Many intactivists seem to be circumcised men dissatisfied with their sex lives and obsessed with their penises — and with their parents as objects of blame. In an interview with the Jewish online magazine Heeb, Matthew Hess, the creator of “Foreskin Man” and circumcised at birth, described his efforts at “restoring” his own foreskin by stretching out the remaining skin, a common intactivist activity, according to Hess.

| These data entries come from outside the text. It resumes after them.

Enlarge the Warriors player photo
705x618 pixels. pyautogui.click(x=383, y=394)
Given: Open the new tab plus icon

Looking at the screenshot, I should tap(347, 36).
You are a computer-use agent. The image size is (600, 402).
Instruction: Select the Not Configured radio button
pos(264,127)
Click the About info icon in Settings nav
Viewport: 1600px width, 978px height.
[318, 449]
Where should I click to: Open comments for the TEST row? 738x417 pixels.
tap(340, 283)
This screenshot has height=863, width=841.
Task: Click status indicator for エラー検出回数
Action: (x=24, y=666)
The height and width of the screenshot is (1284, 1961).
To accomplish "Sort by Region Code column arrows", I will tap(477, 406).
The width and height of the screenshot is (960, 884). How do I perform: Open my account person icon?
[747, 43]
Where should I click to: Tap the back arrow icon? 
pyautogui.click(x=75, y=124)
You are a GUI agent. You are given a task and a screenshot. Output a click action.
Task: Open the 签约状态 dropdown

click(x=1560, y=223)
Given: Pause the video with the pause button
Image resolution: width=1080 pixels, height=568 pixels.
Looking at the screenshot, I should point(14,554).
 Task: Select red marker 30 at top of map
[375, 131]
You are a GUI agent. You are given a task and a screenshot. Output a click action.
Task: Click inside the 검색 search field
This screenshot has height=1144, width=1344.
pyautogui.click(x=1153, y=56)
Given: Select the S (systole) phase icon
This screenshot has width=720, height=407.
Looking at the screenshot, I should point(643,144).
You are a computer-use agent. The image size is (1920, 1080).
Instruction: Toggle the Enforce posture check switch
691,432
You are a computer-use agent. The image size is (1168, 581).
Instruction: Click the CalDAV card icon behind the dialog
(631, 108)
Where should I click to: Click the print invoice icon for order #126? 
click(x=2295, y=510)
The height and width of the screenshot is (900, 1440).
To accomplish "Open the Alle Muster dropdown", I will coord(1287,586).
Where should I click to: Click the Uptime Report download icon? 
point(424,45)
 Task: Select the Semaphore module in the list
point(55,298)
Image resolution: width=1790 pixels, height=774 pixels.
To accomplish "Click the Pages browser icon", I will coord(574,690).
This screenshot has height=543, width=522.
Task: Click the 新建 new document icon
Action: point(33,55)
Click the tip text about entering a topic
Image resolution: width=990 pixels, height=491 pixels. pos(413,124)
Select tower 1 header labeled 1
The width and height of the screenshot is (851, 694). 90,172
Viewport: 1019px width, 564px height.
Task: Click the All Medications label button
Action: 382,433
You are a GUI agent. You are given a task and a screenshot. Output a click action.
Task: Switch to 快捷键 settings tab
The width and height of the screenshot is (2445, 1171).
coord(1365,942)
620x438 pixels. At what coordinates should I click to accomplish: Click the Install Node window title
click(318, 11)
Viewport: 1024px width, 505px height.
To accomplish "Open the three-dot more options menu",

The intactivist website mgmbill.org is a pity party of circumcision-based victimology. “Many men who are circumcised suffer the same psychological effects found in rape victims,” the site asserts. “A sense of great loss and feelings of anger, distrust and grief are common among circumcised men.... Problems with intimacy in adult life, long-term post-traumatic stress disorder, and feelings of personal powerlessness are also reported by men when discussing their circumcisions.”

C’mon, guys, man up!

Silly as they seem, the intactivists appear to be having some success. Circumcision is now on the wane, thanks in part to immigration by Latinos and others whose cultures don’t include circumcision, and thanks in part to “crunchy” parenting. If you believe in breast-feeding your child until he or she starts kindergarten, and forgoing diapers in favor of intuiting when your baby is about to have an accident, you probably won’t be circumcising your sons.

By 2009, only about 55% of U.S. male infants were being circumcised in hospitals.

I’m fine with leaving the circumcision choice up to parents. If half the new parents in America oppose the practice, they’re welcome to decline it on behalf of their babies. But to make it a crime to choose circumcision — for religious, health or other reasons — would be absurd.

Charlotte Allen is the author of “The Human Christ: The Search for the Historical Jesus.”